Recherche

Depuis notre création, nos travaux relevant du domaine des jeunes et des médias se sont principalement orientés vers les sujets suivants: l’écoute télévisuelle des jeunes québécois et canadiens, la médiation familiale dans l’écoute de la télévision, l’écoute de la télévision francophone par les jeunes allophones, les stéréotypes et la violence présents à la télévision, le potentiel éducatif de la télévision et des technologies interactives auprès des enfants et des adolescents, la réglementation de la publicité dans les émissions jeunesse, etc. Des activités de recherche sont aussi consacrées aux publicités sociétales et aux messages de santé destinés aux jeunes sur des sujets tel le tabagisme.

Quelques projets, croyons-nous, méritent une attention particulière. Une analyse longitudinale, réalisée durant près de dix années consécutives, de la programmation télévisuelle destinée aux jeunes et de leur écoute a permis d’identifier les particularités et les tendances évolutives de l’offre et de l’écoute télévisuelle chez les enfants et les adolescents.Un bilan sommaire a été publié sous le titre L’environnement techno-médiatique des jeunes à l’aube de l’an 2000. Une partie de cette analyse a été rééditée  en 2009-2010   pour le compte de l’Alliance médias jeunesse et a constituée la plus vaste étude jamais réalisée au plan nationale sur l’offre de la programmation pour enfants au Canada. Certains chercheurs se sont aussi intéressés à l’éducation critique aux médias, une approche qui vise à amener le téléspectateur/internaute à comprendre l’univers des médias afin de le rendre plus autonome et plus conscient dans sa fréquentation de ceux-ci. Enfin, motivé par l’objectif de promouvoir une télévision de qualité pour les jeunes, le GRJM a conduit plusieurs évaluations formatives (en pré-production) et des évaluations sommatives (en post-production) d’émissions jeunesse pour des séries telles que Les Débrouillards et Watatatow pour ne nommer que celles-là.

Pour ce qui est du volet des technologies nouvelles et émergentes d’information et de communication, les travaux se sont consacrés à la recherche au développement et la mise au point de technologies arrimées aux systèmes interactifs. Dans les années 1990, le projet Vidéoway et UBI a permis d’étudier de façon approfondie les aspects psychosociaux de la diffusion de nouvelles technologies télévisuelles dans les foyers. Ainsi, il a été possible de documenter le processus d’appropriation de différentes catégories de foyer (par exemple, les familles avec de jeunes enfants, les personnes âgées, etc.) et faire des recommandations pour des interfaces optimales et des contenus pertinents en conséquence. Surtout concentrés dans la région de Montréal, ces études ont également nous ont conduits  sur d’autres terrains, notamment aux États-Unis et en Angleterre. Plusieurs recherches ont également porté sur les nouvelles technologies de mesure d’auditoire.
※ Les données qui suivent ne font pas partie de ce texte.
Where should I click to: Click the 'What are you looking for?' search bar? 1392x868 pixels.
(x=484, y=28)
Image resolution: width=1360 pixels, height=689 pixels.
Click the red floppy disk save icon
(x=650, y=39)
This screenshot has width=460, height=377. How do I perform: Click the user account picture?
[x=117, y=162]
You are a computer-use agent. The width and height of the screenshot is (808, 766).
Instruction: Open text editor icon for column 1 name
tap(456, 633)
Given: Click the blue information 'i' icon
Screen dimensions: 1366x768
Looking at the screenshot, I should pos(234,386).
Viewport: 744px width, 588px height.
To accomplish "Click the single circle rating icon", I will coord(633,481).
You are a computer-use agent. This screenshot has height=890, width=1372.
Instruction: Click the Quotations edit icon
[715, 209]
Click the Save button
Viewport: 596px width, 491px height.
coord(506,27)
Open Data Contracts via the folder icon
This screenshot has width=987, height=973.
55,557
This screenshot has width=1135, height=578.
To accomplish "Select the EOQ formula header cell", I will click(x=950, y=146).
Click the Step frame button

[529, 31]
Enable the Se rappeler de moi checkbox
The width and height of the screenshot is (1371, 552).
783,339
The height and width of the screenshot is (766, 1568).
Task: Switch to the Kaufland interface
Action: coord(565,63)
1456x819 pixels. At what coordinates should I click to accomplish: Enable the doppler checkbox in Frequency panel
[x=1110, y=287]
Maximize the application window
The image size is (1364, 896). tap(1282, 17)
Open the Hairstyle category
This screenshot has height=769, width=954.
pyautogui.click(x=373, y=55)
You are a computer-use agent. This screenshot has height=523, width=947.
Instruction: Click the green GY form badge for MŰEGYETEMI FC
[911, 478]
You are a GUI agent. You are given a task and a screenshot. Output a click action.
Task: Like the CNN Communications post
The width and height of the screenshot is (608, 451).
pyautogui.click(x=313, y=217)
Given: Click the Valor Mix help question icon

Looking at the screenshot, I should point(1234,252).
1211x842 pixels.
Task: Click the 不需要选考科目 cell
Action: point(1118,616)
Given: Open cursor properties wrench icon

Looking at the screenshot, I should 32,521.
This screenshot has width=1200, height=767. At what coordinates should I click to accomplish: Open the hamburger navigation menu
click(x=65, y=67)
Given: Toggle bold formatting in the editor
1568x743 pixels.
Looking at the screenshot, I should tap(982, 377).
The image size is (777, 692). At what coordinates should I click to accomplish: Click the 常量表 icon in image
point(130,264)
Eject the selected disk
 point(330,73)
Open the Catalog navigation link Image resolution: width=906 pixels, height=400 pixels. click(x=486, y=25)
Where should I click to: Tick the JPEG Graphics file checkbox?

Par ailleurs, différents projets à portée spécifiquement éducative ont abordé le potentiel des systèmes interactifs pour des personnes analphabètes, pour des enfants démontrant des retards de développement, pour les élèves de l’école primaire, pour l’enseignement à distance et pour l’usage dans les musées.

Le GRJM s’est aussi concentré spécifiquement sur l’appropriation et les usages quotidiens des technologies de l’information et de la communication par les adolescents. Une vaste étude qui s’est déroulée entre 1999 et 2005 en trois volets sur les usages du cellulaire a donc été réalisée. Le premier volet visait à étudier les dynamiques d’interactions familiales par le biais de cette technologie. Le deuxième volet explorait le discours des jeunes sur le cellulaire à partir de groupes de discussions. Finalement, le troisième volet, en collaboration avec le CITÉ,  constituait en des études de cas basées sur les conversations téléphoniques enregistrées au cellulaire entre adolescents . Cette vaste recherche sur l’appropriation a permis la publications de nombreux ouvrages dans des revues scientifiques de haut calibre. Plus récemment nous avons entamé aussi des recherches exploratoires sur des supports mobiles du type ‘google glass’.